For the general case where all $c_i$ are not identical, as answered by words that end in GRY, there is no analytical solution and I suppose that only numerical method could be used. Newton iterative scheme is probably the simplest way for solving this equation setting $$f(d)=\sum _{i=1}^n c_i^d-1$$ $$f'(d)=\sum _{i=1}^n c_i^d \log (c_i)$$ and, as usual, $$d_{n+1}=d_n-\frac {f(d_n)}{f'(d_n)}$$ Using the example used by words that end in GRY in his answer and being very lazy, let us start iterating at $d_0=0$. The successive iterates are $0.558111$, $0.765304$, $0.787654$, $0.787885$ which is the solution for six significant figures.
Let us repeat the same example with ten terms (reciprocals of integers from $2$ to $11$) and repeat the same calculations starting iterations at $d_0=0$. The successive iterates are $0.514218$, $0.992152$, $1.34585$, $1.49664$, $1.51723$, $1.51756$ which is the solution for six significant figures.

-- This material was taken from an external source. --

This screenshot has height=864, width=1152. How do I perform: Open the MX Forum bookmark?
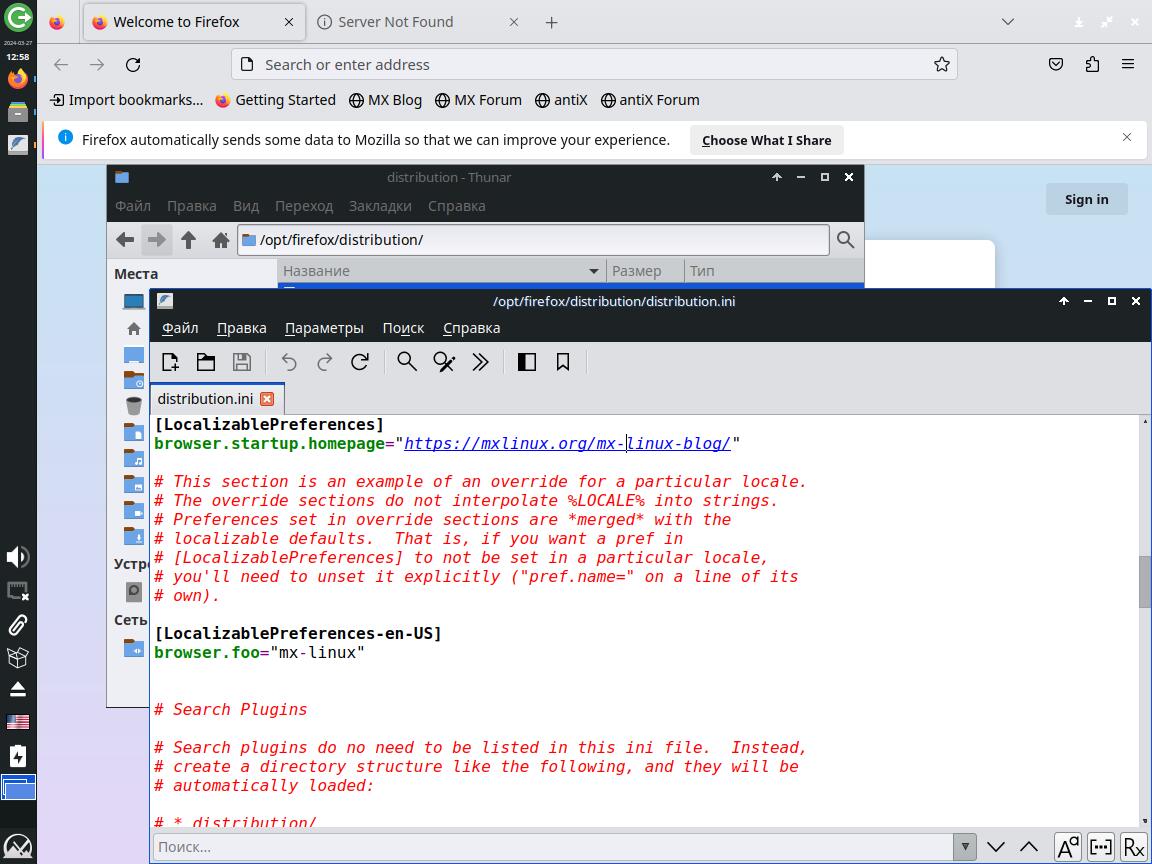click(477, 100)
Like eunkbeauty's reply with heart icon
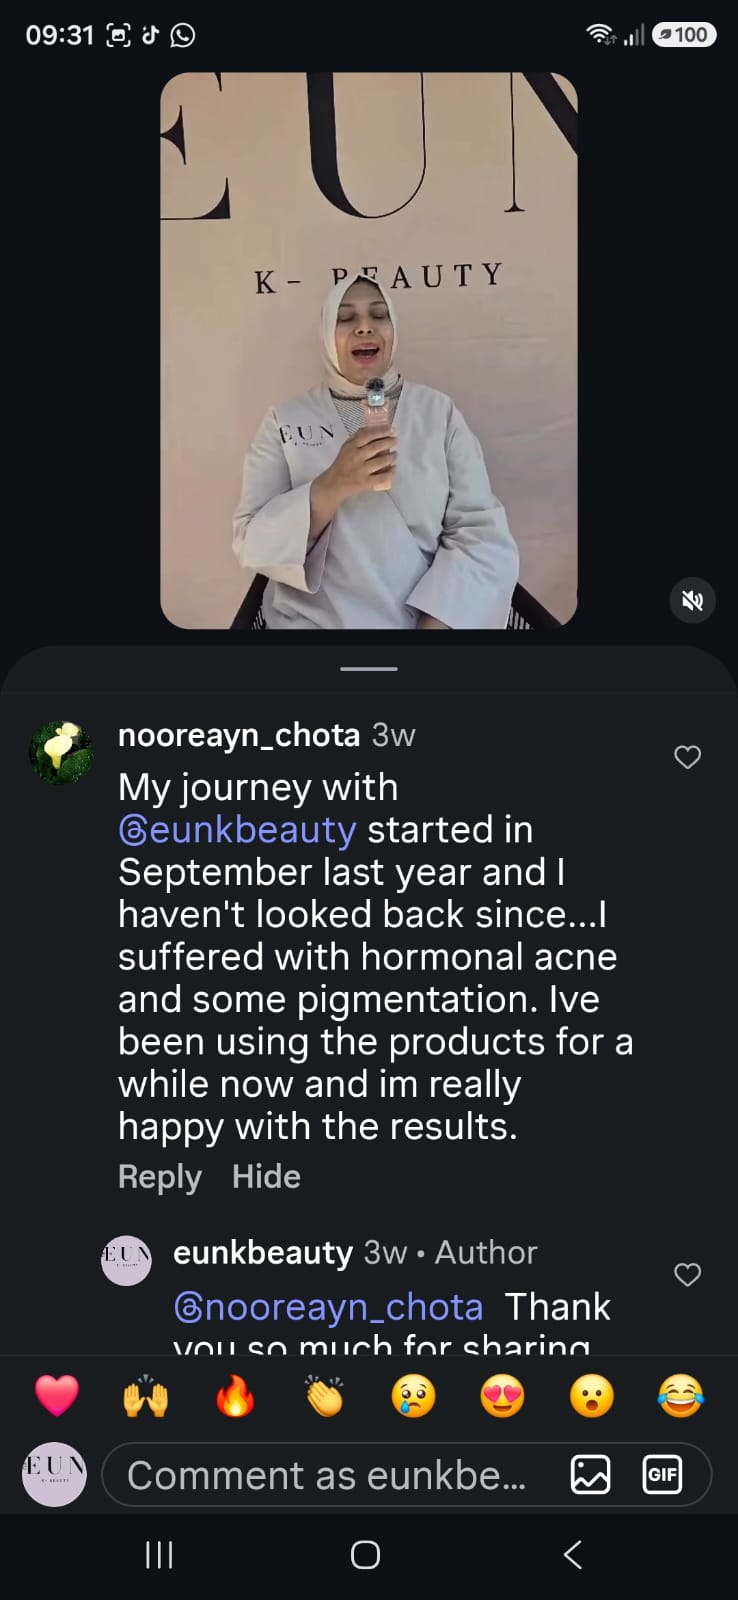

We could have been less lazy and save one iteration since, starting at $d_0=0$, the first iterate is just given by $$d_1=-\frac{n-1}{\sum _{i=1}^n \log (c(i))}$$ and then to start with this estimate.
Added later to this answer
As clearly shown by Mark McClure, Newton iterations will converge to the solution provided that we start iterating at an estimate smaller than the solution. This can be justified (if still needed) by the fact that $f(0)=n-1>0$, $f'(0)<0$ and $f''(0)>0$.
As shown is my second example, the estimate I used is quite far from the solution. But this can be improved quite significantly if instead of Newton (quadratic convergence), we use Halley (cubic convergence) or Householder (quartic convergence) schemes. For this example, the estimates generated at $d=0$ are respectively $0.5142$, $0.7665$ and $1.3937$.
For the example used by words that end in GRY in his answer, the corresponding estimates generated at $d=0$ would be $0.5581$, $0.7048$ and $0.7875$.